Wall Street suffered a massive case of sticker shock when President Donald Trump announced the latest tariffs on “Liberation Day,” sweeping out $6 trillion in market capitalization.

But the back of the far higher obligation than planned is the windfall of revenue that could help clear the path to getting a bigger tax cut in Congress.

Lawmakers have already taken an important step towards that goal. Early Saturday morning Senate Republicans approved the framework To extend Trump’s tax cuts from his first semester, he will add new cuts, such as a closing tax on Social Security income, to cut spending.

Some GOP’s fiscal conservatives Large deficits and debt More tax cuts could result. But an economist at City Research said in a memo Thursday that aggressive tariffs “may now justify a bigger tax cut.”

While his powers imposed by Trump could also face legal challenges, it is unclear whether tariffs remain as high as announced, as suggesting he is open to negotiating percentages.

But for now, they have been able to provide political coverage to lawmakers to push forward with Capitol Hill’s tax cuts.

“As long as tariffs are in effect, the administration can also refer to approximately 700 ln of annual revenues. “Treasury Secretary Becent yesterday proposed that it could be used to offset new individual tax cuts. It is an argument used to beat fiscal conservatives, consistent with previous management statements that tariff revenues will be redistributed to Americans.”

Tax cuts help mitigate the impact of tariffs on the economy.

On Friday, JP Morgan analysts said Hope GDP will shrink by 0.3% this yearinverts the view before expansion of 1.3%. It can be seen that the unemployment rate has risen from the current 4.2% level to 5.3%.

Another Analysis from the Tax Foundation He also estimated the costs and benefits of Trump’s tariffs.

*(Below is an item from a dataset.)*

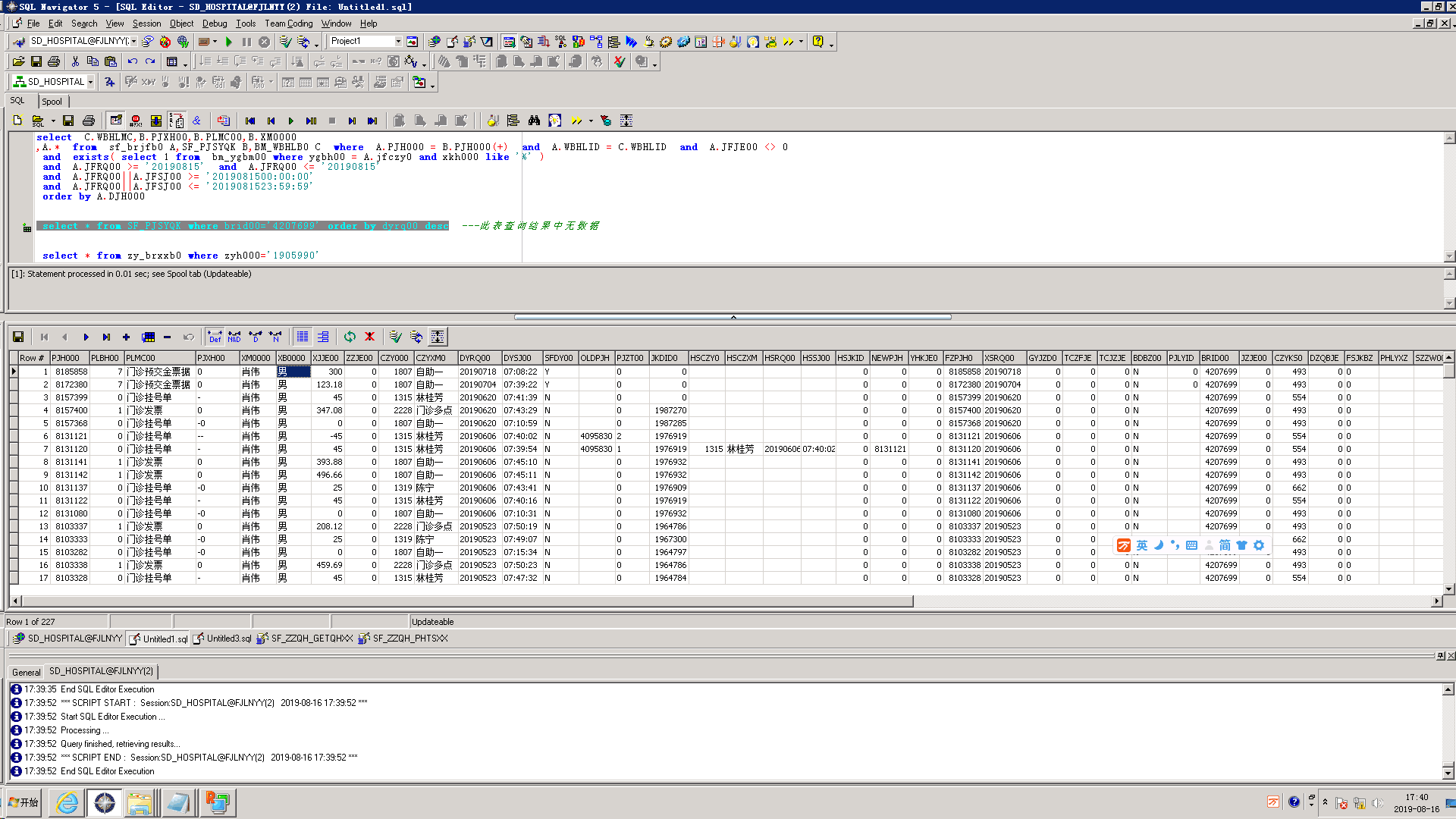Image resolution: width=1456 pixels, height=819 pixels.
Task: Click the Commit checkmark icon in grid toolbar
Action: point(395,337)
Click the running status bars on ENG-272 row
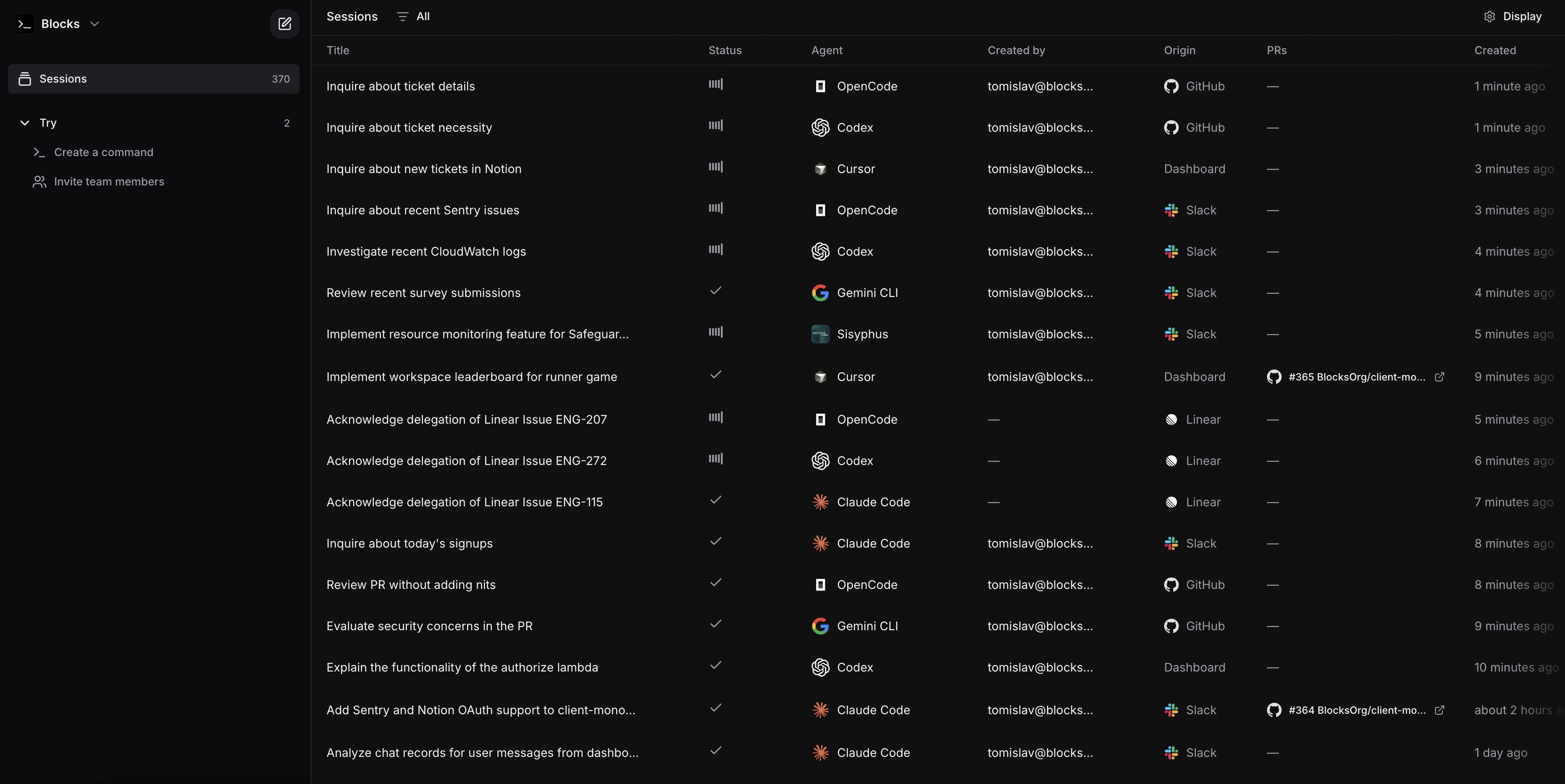 pyautogui.click(x=715, y=459)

With the addition of new duties to the already announced duties, tariffs will cut GDP by 0.7%, generating nearly $2.9 trillion in revenue over the next decade. Foreign retaliation will further reduce GDP by 0.1%.

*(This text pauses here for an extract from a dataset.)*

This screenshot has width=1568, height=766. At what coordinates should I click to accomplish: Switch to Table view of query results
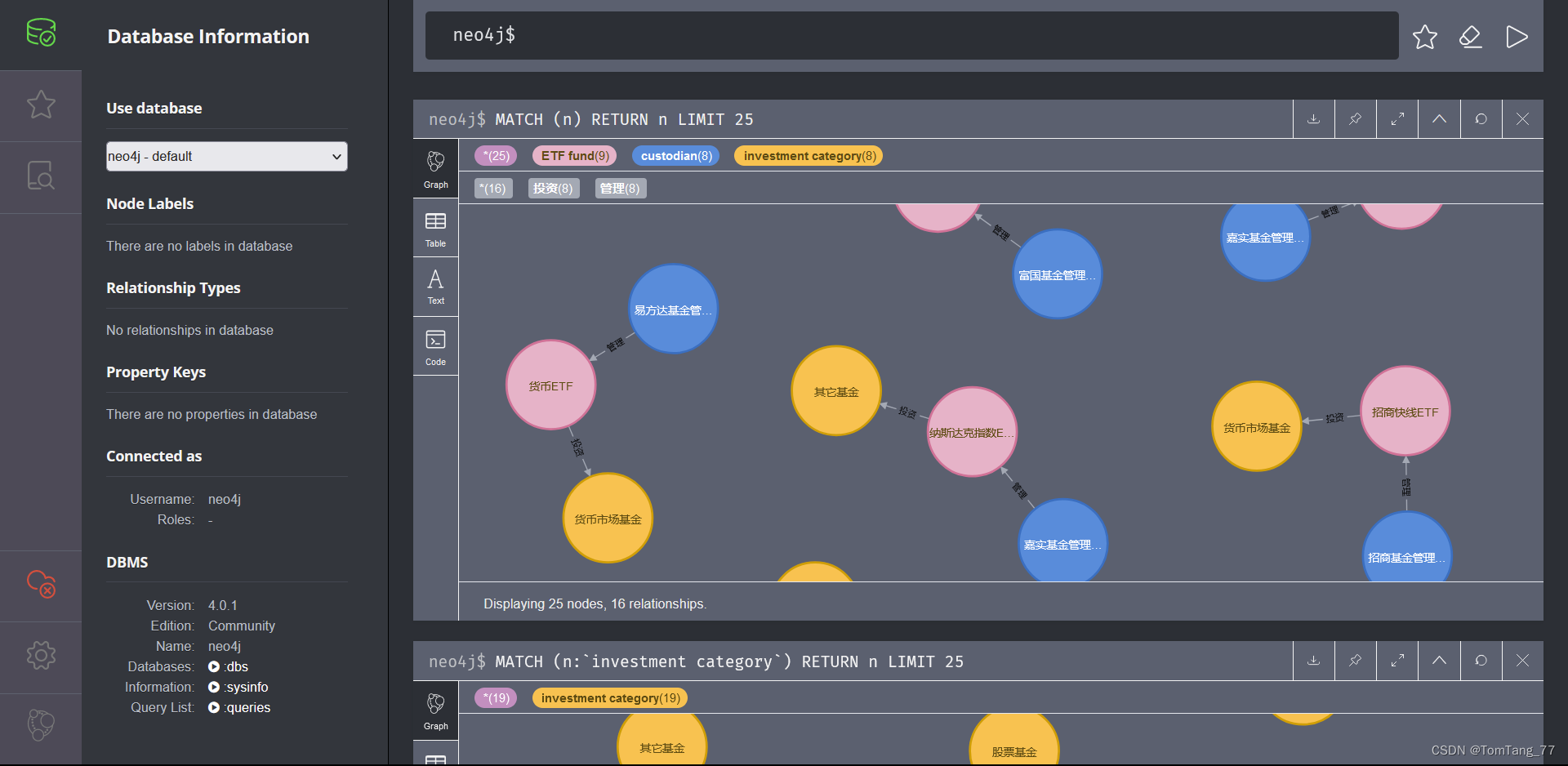pos(435,228)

Customs taxes also reduce income after tax According to the Tax Foundation, an average tax increase of over $1,900 per US household in 2025 is an average tax increase of over $1,900, according to the Tax Foundation.

On the other hand, the estimates vary depending on the valid tariff rate. The Tax Foundation said it would increase it to 16.5% and tariffs would increase federal tax revenue by $258.4 billion (0.85% of GDP) in 2025, representing the largest tax increase since 1982.

However, Fitch’s rating estimated that the overall effective tariff rate would be around 25% –Best since 1909– From an 18% rate from previous estimates and an increase of more than 10 times the 2.3% last year. City said it’s over 25%.

In a memo on Thursday, JPMorgan chief economist Bruce Kassman called tariffs the largest tax increase since the 1968 income law prior to the 1969-70 recession, suspecting that income tax cuts could be adequately offset by the results.

“The impact of this tax hike could be widened — through retaliation, a slide in business sentiment in the US, supply chain disruption,” he writes. “The shock could be modestly damped by the hiking of the flexibility tariffs provided for further fiscal policy easing.”